Rory McIlroy, Phil Mickelson and Justin Rose were among a clutch of big-name golfers to miss the cut at the US Open yesterday as the feared Oakmont lay-out began to bite.
Five-time major winner Mickelson, who needs a US Open win to complete a career grand slam, parred the last two holes of his delayed second round yesterday morning to finish seven over par and thought he had done just enough to qualify for the last two rounds.
However, around six and a half hours later the cut eventually fell at six over par and meant the six-time runner-up will have to wait until the 2017 US Open at Erin Hills in Wisconsin to try to join Gene Sarazen, Ben Hogan, Gary Player, Jack Nicklaus and Tiger Woods in having won all four majors.
Speaking after his second round of 73, the 46-year-old said: “I actually thought I played really well, except I let four or five par putts kind of slide, and all of a sudden I’d be two over and right in it. You can’t do that here because you don’t have those birdie opportunities to offset it, offset those mistakes.
McIlroy veered from the sublime to the ridiculous to miss the halfway cut as Lee Westwood and Irishman Shane Lowry remained firmly in contention at Oakmont.
Despite getting off to a brilliant start, McIlroy could only add a second round of 71 to his opening 77 to miss his first cut in a major championship since the 2013 Open at Muirfield and end a run of nine straight top-25 finishes in the game’s biggest events.
In contrast, Lowry recovered from two early bogeys – the second caused when he called a penalty on himself – to shoot 70 and lie just two shots behind halfway leader Dustin Johnson, who had played 36 holes on Friday. And Westwood birdied the 16th and 18th to repair some of the damage inflicted by a run of six bogeys in the space of nine holes to be just a shot further back after a roller-coaster 72.
Scotland’s Russell Knox carded two bogeys and two birdies in an opening 70, and followed up with a 71 to sit on one over par, five shots behind leader Johnson.
Westwood was not the only Englishman in contention as Andy Sullivan and Lee Slattery survived a 36-hole marathon.
The havoc caused by thunder-storms on the opening day meant that after shooting 71 and 72 respectively in their delayed first round, Sullivan and Slattery had just an hour’s break before being sent out to play round two.
++++++++++++++++++++
- **Tasks to carry out**:
(1) Which golfers does the US Open report name as having won all four majors?
(2) Carry on the US Open report from its last sentence.

- **Supplied material**:
++++++++++++++++++++
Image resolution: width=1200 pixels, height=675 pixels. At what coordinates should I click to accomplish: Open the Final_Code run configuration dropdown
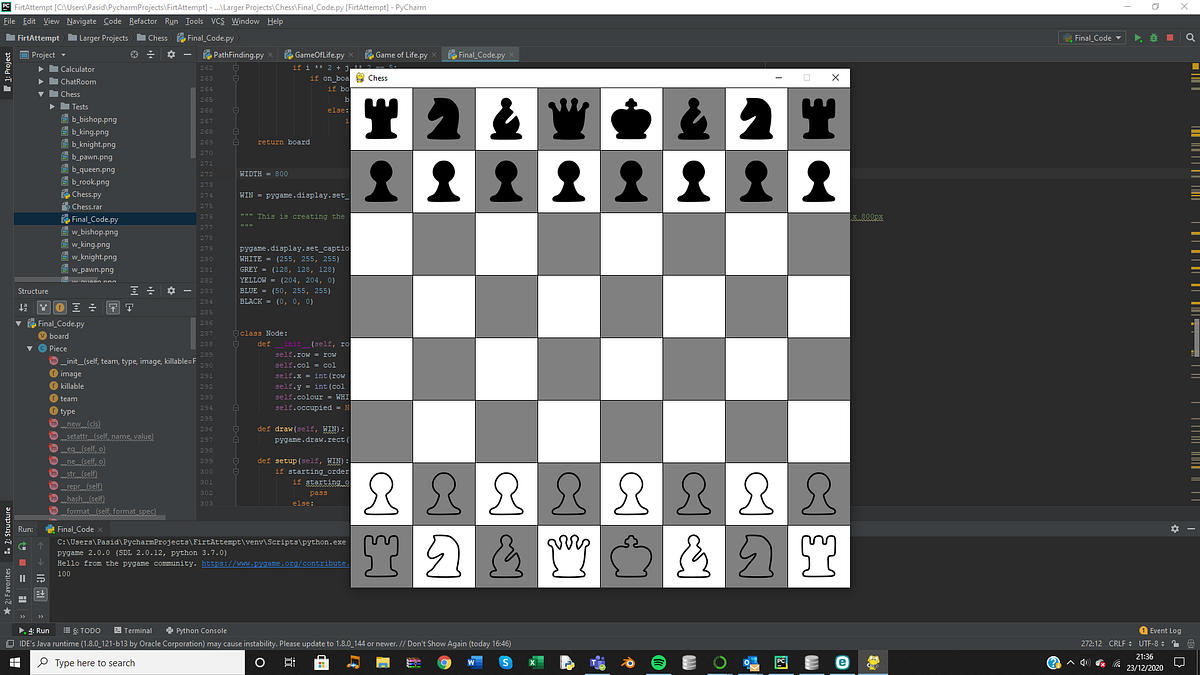[1092, 36]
++++++++++++++++++++
- **Per-task outputs**:
(1) Gene Sarazen, Ben Hogan, Gary Player, Jack Nicklaus and Tiger Woods

(2)
But neither were complaining after matching rounds of 68 left Sullivan three off the pace on one under par, with Slattery just a shot further back and dreaming of a shock major victory.
“I feel like I’m at a time in my life where I’ve been on tour for a long time and I’ve got to try to elevate myself up to another level, whether it’s this week, next week, whenever it is,” said the 37-year-old, who came through the 36-hole qualifier at Walton Heath last month.
“I feel I’ve got to win something a little bit bigger to keep on achieving my goals in life.
“Obviously I want to play a Ryder Cup and also just contend in bigger events and one day you never know. Like Ben Curtis did when he came over and played the British Open, you might just knock one of them off and it’s a life-changer.
“But you’ll never do it unless you’re in contention. So you’ve got to get yourself into contention and see how you do under the pressure.”
Sullivan felt being forced to play 36 holes in one day actually worked in his favour, the 30-year-old adding: “I played really well in the morning and I used that momentum.
“A lot of guys that played well on Thursday had a full day off and they’ve got to come back at it. I felt like I just used that momentum to my advantage and it worked well.”
Westwood, whose tie for second with Jordan Spieth in the Masters extended his unwanted record of most top-three finishes in major championships without a victory to nine, said: “I’ve been playing well and was really looking forward to coming back to Oakmont.”
Other big-name casualties yesterday included American Patrick Reed, and England’s Luke Donald and Paul Casey.